3.2.6. Stability Studies

According to ICH Guidelines, the stress samples of ETH, PYR, and MOX were studied in solid state while their solutions were observed for color changes. The color of test solutions remained unchanged throughout and the effects of stressors were studied on the stability of test compounds. PYR and MOX were found to be relatively stable following exposure to dry heat, oxidative, and acidic/alkaline hydrolytic conditions. Pyridoxine, on the other hand, degraded under UV light but the degradation product did not show any interference with the analytical run. The oxidative degradation under the influence of 30% H2O2 of ETH was very remarkable but PYR and MOX exhibited degradation of 35% and 1.3%, respectively. The generated degradant of these compounds did not interfere with the analytical run (Figure 2). After heat exposure, MOX was found to be considerably stable and showed degradation of only 4% while no degradation occurred under acidic/alkaline stress conditions. Similarly, PYR did not pose any notable degradation when exposed to 5 N HCl/5 N NaOH for 72 h, while ETH degraded almost completely on exposure to 5 N HCl for 72 h but showed only 53% degradation when exposed to 5 N NaOH for the same time period. The resulting degradant did not affect the elution of rest of the components (Figure 3).

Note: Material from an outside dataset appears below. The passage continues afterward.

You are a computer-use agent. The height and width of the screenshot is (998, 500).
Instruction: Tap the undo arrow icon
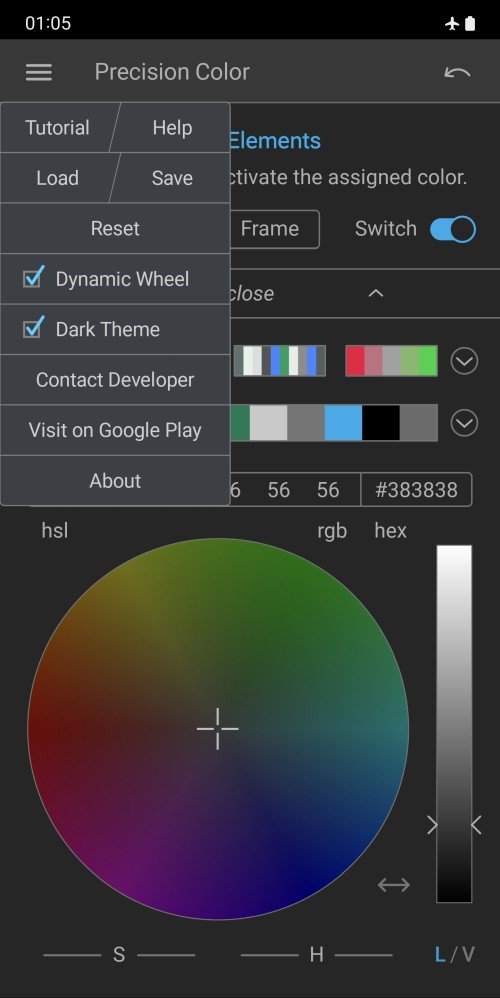[457, 72]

The stability of stock solutions was determined by quantitation of each drug in solution in comparison to the response obtained for freshly prepared standard solutions. No significant changes () were observed for the chromatographic responses for the stock solutions analyzed, relative to freshly prepared standards.

Stability testing was also conducted to study the impact of autosampler on 24 h stay of standard solutions at room temperature. The results were found satisfactory and standard solutions were found stable.

3.3. Assay

The validated method was applied to determine the content assay of ETH, PYR, and MOX in formulated fixed dose combination tablets. The content assay was found in the range of 98–102% for the test compounds for twenty tablets with the %RSD of 1.2% (ETH), 3.1% (PYR), and 1.8% (MOX). The assay results revealed that the method is selective for the analysis of ETH, PYR, and MOX without interference of any added excipients in formulation.

4. Conclusions

A simple, rapid, accurate, and precise stability indicating HPLC analytical method has been developed and validated for the routine analysis of PYR, ETH, and MOX in a fixed dose combination formulation. The results of stress testing undertaken according to the International Conference on Harmonization (ICH) Guidelines revealed that the method is selective and stability indicating and has ability to separate these drugs from their degradation products and excipients selected for formulating tablet dosage forms. The method can be applied to the analysis of accelerated stability samples of these drugs.

Conflict of Interests

The authors declare that there is no conflict of interests regarding the publication of this paper.